Retype every line of the data, keeping each word exactly.

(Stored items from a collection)
= = = = = = =
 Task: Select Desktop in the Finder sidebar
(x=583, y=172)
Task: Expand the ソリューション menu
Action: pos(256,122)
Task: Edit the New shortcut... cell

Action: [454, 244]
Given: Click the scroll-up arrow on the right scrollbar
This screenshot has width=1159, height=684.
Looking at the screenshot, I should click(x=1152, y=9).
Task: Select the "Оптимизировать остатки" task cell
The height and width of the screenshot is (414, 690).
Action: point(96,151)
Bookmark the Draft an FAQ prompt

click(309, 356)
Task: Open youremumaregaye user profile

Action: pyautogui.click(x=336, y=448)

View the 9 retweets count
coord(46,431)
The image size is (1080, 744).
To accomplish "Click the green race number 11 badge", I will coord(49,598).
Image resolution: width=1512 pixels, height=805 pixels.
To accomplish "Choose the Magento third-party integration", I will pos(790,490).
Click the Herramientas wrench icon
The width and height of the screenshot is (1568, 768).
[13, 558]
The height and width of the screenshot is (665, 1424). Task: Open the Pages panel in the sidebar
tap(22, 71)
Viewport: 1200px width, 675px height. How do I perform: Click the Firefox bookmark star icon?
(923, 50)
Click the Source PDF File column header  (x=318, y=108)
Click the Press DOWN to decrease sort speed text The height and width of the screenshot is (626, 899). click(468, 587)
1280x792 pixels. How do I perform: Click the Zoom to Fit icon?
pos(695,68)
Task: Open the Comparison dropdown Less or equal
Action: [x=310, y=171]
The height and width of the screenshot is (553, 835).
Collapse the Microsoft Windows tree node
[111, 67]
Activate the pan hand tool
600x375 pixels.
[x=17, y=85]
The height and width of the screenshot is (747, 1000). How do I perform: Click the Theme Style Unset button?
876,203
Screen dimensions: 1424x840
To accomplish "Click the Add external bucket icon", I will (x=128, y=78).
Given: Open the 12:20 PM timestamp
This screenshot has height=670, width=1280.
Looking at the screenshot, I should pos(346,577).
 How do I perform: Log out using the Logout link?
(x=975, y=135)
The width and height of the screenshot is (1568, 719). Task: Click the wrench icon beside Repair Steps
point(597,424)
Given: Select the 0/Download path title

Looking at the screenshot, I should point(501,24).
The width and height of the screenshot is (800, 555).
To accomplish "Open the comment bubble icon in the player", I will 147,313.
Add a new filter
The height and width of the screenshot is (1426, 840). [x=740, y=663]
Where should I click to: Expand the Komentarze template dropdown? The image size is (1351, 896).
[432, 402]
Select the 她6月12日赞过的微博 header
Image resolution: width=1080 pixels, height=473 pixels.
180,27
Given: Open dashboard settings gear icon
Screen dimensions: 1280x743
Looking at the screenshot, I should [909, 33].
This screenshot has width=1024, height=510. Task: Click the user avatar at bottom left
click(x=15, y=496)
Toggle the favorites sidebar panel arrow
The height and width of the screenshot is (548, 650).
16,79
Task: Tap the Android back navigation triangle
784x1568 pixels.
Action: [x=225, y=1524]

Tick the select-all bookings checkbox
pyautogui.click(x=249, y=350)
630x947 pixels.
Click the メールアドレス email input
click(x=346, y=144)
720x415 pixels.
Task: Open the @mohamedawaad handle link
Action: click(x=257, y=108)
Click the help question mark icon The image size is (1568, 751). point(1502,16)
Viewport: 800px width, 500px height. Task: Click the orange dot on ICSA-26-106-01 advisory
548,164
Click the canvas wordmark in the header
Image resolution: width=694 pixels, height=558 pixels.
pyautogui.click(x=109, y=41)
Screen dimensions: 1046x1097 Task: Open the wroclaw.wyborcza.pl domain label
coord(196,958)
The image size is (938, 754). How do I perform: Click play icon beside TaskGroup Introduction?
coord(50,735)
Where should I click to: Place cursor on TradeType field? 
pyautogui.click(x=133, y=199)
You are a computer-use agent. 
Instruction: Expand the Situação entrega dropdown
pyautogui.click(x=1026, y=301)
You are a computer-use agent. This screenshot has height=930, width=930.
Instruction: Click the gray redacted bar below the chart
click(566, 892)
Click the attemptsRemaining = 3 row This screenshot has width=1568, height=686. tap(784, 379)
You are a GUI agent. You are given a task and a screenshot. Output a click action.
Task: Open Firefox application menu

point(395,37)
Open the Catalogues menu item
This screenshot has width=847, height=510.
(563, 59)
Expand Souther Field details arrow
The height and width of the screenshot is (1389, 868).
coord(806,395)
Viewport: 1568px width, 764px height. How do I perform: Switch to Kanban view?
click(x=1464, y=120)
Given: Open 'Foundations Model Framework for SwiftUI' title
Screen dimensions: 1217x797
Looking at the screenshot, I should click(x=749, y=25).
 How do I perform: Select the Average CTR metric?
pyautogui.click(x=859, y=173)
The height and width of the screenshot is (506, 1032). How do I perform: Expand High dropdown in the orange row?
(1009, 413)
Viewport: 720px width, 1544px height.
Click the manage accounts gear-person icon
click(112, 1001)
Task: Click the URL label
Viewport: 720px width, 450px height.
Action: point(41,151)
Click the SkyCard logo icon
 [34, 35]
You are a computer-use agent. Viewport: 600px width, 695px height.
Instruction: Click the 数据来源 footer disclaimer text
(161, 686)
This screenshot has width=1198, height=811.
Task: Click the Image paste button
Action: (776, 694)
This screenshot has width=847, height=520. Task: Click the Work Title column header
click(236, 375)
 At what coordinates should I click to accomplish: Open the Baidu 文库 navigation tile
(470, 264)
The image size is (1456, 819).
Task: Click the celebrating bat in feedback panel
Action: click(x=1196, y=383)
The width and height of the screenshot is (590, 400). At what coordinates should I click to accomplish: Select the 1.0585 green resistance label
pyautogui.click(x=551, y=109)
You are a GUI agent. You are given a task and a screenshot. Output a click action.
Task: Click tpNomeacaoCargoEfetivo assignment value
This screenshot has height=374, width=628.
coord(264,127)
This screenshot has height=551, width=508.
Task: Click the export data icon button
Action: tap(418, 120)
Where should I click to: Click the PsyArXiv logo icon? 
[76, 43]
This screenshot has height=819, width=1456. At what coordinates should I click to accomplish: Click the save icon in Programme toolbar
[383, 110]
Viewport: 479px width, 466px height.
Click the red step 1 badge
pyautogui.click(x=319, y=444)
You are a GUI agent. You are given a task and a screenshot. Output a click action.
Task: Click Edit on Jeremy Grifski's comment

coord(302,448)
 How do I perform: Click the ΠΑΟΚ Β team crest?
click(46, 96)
= = = = = = =
## OUTPUT FOR THIS TASK
 Task: Select Desktop in the Finder sidebar
(x=583, y=172)
Task: Expand the ソリューション menu
Action: pos(256,122)
Task: Edit the New shortcut... cell

Action: [454, 244]
Given: Click the scroll-up arrow on the right scrollbar
This screenshot has width=1159, height=684.
Looking at the screenshot, I should click(x=1152, y=9).
Task: Select the "Оптимизировать остатки" task cell
The height and width of the screenshot is (414, 690).
Action: point(96,151)
Bookmark the Draft an FAQ prompt

click(309, 356)
Task: Open youremumaregaye user profile

Action: pyautogui.click(x=336, y=448)

View the 9 retweets count
coord(46,431)
The image size is (1080, 744).
To accomplish "Click the green race number 11 badge", I will coord(49,598).
Image resolution: width=1512 pixels, height=805 pixels.
To accomplish "Choose the Magento third-party integration", I will pos(790,490).
Click the Herramientas wrench icon
The width and height of the screenshot is (1568, 768).
[13, 558]
The height and width of the screenshot is (665, 1424). Task: Open the Pages panel in the sidebar
tap(22, 71)
Viewport: 1200px width, 675px height. How do I perform: Click the Firefox bookmark star icon?
(923, 50)
Click the Source PDF File column header  (x=318, y=108)
Click the Press DOWN to decrease sort speed text The height and width of the screenshot is (626, 899). click(468, 587)
1280x792 pixels. How do I perform: Click the Zoom to Fit icon?
pos(695,68)
Task: Open the Comparison dropdown Less or equal
Action: [x=310, y=171]
The height and width of the screenshot is (553, 835).
Collapse the Microsoft Windows tree node
[111, 67]
Activate the pan hand tool
600x375 pixels.
[x=17, y=85]
The height and width of the screenshot is (747, 1000). How do I perform: Click the Theme Style Unset button?
876,203
Screen dimensions: 1424x840
To accomplish "Click the Add external bucket icon", I will (x=128, y=78).
Given: Open the 12:20 PM timestamp
This screenshot has height=670, width=1280.
Looking at the screenshot, I should pos(346,577).
 How do I perform: Log out using the Logout link?
(x=975, y=135)
The width and height of the screenshot is (1568, 719). Task: Click the wrench icon beside Repair Steps
point(597,424)
Given: Select the 0/Download path title

Looking at the screenshot, I should point(501,24).
The width and height of the screenshot is (800, 555).
To accomplish "Open the comment bubble icon in the player", I will 147,313.
Add a new filter
The height and width of the screenshot is (1426, 840). [x=740, y=663]
Where should I click to: Expand the Komentarze template dropdown? The image size is (1351, 896).
[432, 402]
Select the 她6月12日赞过的微博 header
Image resolution: width=1080 pixels, height=473 pixels.
180,27
Given: Open dashboard settings gear icon
Screen dimensions: 1280x743
Looking at the screenshot, I should [909, 33].
This screenshot has width=1024, height=510. Task: Click the user avatar at bottom left
click(x=15, y=496)
Toggle the favorites sidebar panel arrow
The height and width of the screenshot is (548, 650).
16,79
Task: Tap the Android back navigation triangle
784x1568 pixels.
Action: [x=225, y=1524]

Tick the select-all bookings checkbox
pyautogui.click(x=249, y=350)
630x947 pixels.
Click the メールアドレス email input
click(x=346, y=144)
720x415 pixels.
Task: Open the @mohamedawaad handle link
Action: click(x=257, y=108)
Click the help question mark icon The image size is (1568, 751). point(1502,16)
Viewport: 800px width, 500px height. Task: Click the orange dot on ICSA-26-106-01 advisory
548,164
Click the canvas wordmark in the header
Image resolution: width=694 pixels, height=558 pixels.
pyautogui.click(x=109, y=41)
Screen dimensions: 1046x1097 Task: Open the wroclaw.wyborcza.pl domain label
coord(196,958)
The image size is (938, 754). How do I perform: Click play icon beside TaskGroup Introduction?
coord(50,735)
Where should I click to: Place cursor on TradeType field? 
pyautogui.click(x=133, y=199)
You are a computer-use agent. 
Instruction: Expand the Situação entrega dropdown
pyautogui.click(x=1026, y=301)
You are a computer-use agent. This screenshot has height=930, width=930.
Instruction: Click the gray redacted bar below the chart
click(566, 892)
Click the attemptsRemaining = 3 row This screenshot has width=1568, height=686. tap(784, 379)
You are a GUI agent. You are given a task and a screenshot. Output a click action.
Task: Open Firefox application menu

point(395,37)
Open the Catalogues menu item
This screenshot has width=847, height=510.
(563, 59)
Expand Souther Field details arrow
The height and width of the screenshot is (1389, 868).
coord(806,395)
Viewport: 1568px width, 764px height. How do I perform: Switch to Kanban view?
click(x=1464, y=120)
Given: Open 'Foundations Model Framework for SwiftUI' title
Screen dimensions: 1217x797
Looking at the screenshot, I should click(x=749, y=25).
 How do I perform: Select the Average CTR metric?
pyautogui.click(x=859, y=173)
The height and width of the screenshot is (506, 1032). How do I perform: Expand High dropdown in the orange row?
(1009, 413)
Viewport: 720px width, 1544px height.
Click the manage accounts gear-person icon
click(112, 1001)
Task: Click the URL label
Viewport: 720px width, 450px height.
Action: point(41,151)
Click the SkyCard logo icon
 [34, 35]
You are a computer-use agent. Viewport: 600px width, 695px height.
Instruction: Click the 数据来源 footer disclaimer text
(161, 686)
This screenshot has width=1198, height=811.
Task: Click the Image paste button
Action: (776, 694)
This screenshot has width=847, height=520. Task: Click the Work Title column header
click(236, 375)
 At what coordinates should I click to accomplish: Open the Baidu 文库 navigation tile
(470, 264)
The image size is (1456, 819).
Task: Click the celebrating bat in feedback panel
Action: click(x=1196, y=383)
The width and height of the screenshot is (590, 400). At what coordinates should I click to accomplish: Select the 1.0585 green resistance label
pyautogui.click(x=551, y=109)
You are a GUI agent. You are given a task and a screenshot. Output a click action.
Task: Click tpNomeacaoCargoEfetivo assignment value
This screenshot has height=374, width=628.
coord(264,127)
This screenshot has height=551, width=508.
Task: Click the export data icon button
Action: tap(418, 120)
Where should I click to: Click the PsyArXiv logo icon? 
[76, 43]
This screenshot has height=819, width=1456. At what coordinates should I click to accomplish: Click the save icon in Programme toolbar
[383, 110]
Viewport: 479px width, 466px height.
Click the red step 1 badge
pyautogui.click(x=319, y=444)
You are a GUI agent. You are given a task and a screenshot. Output a click action.
Task: Click Edit on Jeremy Grifski's comment

coord(302,448)
 How do I perform: Click the ΠΑΟΚ Β team crest?
click(46, 96)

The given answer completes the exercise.